● TASK INSTRUCTIONS: Reproduce the records word for word, from the first line through the line containing "Geilenkirchen [306, 161]", with both ends included.

● Item coordinate data:
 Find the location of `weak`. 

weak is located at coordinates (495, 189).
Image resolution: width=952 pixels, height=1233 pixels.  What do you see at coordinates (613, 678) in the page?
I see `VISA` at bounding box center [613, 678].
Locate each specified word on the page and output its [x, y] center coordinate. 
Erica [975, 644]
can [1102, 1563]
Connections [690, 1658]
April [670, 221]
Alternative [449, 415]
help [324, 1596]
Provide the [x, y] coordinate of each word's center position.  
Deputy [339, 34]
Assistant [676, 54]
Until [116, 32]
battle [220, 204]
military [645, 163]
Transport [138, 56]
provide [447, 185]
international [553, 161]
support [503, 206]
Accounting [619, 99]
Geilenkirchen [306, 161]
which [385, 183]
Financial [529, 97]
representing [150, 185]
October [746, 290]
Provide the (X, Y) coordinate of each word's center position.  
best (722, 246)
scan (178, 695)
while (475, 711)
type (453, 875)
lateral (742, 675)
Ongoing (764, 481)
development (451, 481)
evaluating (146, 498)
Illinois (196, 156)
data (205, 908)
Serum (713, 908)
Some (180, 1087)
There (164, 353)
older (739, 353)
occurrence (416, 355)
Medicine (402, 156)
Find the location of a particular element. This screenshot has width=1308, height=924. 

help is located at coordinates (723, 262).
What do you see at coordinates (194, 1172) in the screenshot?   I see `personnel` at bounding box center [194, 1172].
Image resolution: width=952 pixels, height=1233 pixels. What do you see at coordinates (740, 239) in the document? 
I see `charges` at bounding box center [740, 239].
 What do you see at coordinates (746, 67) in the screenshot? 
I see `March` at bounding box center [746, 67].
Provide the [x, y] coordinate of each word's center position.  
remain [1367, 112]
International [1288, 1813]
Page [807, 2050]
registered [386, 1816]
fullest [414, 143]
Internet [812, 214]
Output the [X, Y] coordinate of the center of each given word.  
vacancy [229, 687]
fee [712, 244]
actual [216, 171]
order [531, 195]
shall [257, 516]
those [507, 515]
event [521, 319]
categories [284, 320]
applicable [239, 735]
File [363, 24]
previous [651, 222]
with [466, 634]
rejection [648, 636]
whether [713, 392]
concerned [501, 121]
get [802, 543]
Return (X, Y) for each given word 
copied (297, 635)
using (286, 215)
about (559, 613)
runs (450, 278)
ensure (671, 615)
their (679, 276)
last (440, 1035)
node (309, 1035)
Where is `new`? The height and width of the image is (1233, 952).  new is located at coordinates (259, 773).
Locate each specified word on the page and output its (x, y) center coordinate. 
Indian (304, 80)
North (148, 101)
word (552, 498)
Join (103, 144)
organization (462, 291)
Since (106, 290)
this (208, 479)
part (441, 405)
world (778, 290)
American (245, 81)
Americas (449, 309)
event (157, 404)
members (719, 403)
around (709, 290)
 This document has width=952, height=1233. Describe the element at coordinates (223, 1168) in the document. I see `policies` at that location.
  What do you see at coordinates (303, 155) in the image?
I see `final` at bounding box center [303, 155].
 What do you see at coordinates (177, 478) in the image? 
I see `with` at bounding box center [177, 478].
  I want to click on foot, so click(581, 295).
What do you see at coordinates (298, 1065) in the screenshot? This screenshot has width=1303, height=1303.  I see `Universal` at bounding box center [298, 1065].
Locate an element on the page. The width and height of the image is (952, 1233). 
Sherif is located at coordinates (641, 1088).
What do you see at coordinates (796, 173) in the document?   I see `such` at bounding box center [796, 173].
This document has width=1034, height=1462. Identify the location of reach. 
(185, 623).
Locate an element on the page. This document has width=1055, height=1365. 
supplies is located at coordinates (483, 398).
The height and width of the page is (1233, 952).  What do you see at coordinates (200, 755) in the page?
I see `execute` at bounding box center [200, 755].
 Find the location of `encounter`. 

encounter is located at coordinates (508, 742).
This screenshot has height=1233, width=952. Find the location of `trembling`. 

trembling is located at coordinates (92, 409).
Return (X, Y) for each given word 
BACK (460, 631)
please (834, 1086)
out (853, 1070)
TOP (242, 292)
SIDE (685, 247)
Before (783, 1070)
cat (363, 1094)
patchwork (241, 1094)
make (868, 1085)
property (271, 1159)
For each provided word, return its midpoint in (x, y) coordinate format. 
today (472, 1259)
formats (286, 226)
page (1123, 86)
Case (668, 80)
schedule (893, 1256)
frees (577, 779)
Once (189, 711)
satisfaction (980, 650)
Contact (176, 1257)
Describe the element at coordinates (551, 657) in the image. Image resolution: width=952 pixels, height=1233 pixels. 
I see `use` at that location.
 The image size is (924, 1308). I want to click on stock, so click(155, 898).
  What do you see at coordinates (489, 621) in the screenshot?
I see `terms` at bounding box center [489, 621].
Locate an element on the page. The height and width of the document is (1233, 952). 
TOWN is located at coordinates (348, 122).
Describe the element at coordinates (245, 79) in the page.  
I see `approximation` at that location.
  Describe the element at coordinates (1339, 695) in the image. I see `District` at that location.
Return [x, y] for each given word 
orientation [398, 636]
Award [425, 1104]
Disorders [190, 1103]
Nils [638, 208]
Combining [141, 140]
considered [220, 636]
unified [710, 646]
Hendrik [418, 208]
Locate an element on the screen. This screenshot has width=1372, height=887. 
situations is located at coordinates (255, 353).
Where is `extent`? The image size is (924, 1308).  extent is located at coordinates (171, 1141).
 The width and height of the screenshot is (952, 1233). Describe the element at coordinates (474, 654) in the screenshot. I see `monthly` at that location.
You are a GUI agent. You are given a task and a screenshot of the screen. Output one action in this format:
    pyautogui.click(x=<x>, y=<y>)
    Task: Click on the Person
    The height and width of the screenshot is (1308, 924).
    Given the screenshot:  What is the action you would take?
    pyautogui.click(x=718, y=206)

● ANSWER:
 Find the location of `weak`. 

weak is located at coordinates (495, 189).
Image resolution: width=952 pixels, height=1233 pixels.  What do you see at coordinates (613, 678) in the page?
I see `VISA` at bounding box center [613, 678].
Locate each specified word on the page and output its [x, y] center coordinate. 
Erica [975, 644]
can [1102, 1563]
Connections [690, 1658]
April [670, 221]
Alternative [449, 415]
help [324, 1596]
Provide the [x, y] coordinate of each word's center position.  
Deputy [339, 34]
Assistant [676, 54]
Until [116, 32]
battle [220, 204]
military [645, 163]
Transport [138, 56]
provide [447, 185]
international [553, 161]
support [503, 206]
Accounting [619, 99]
Geilenkirchen [306, 161]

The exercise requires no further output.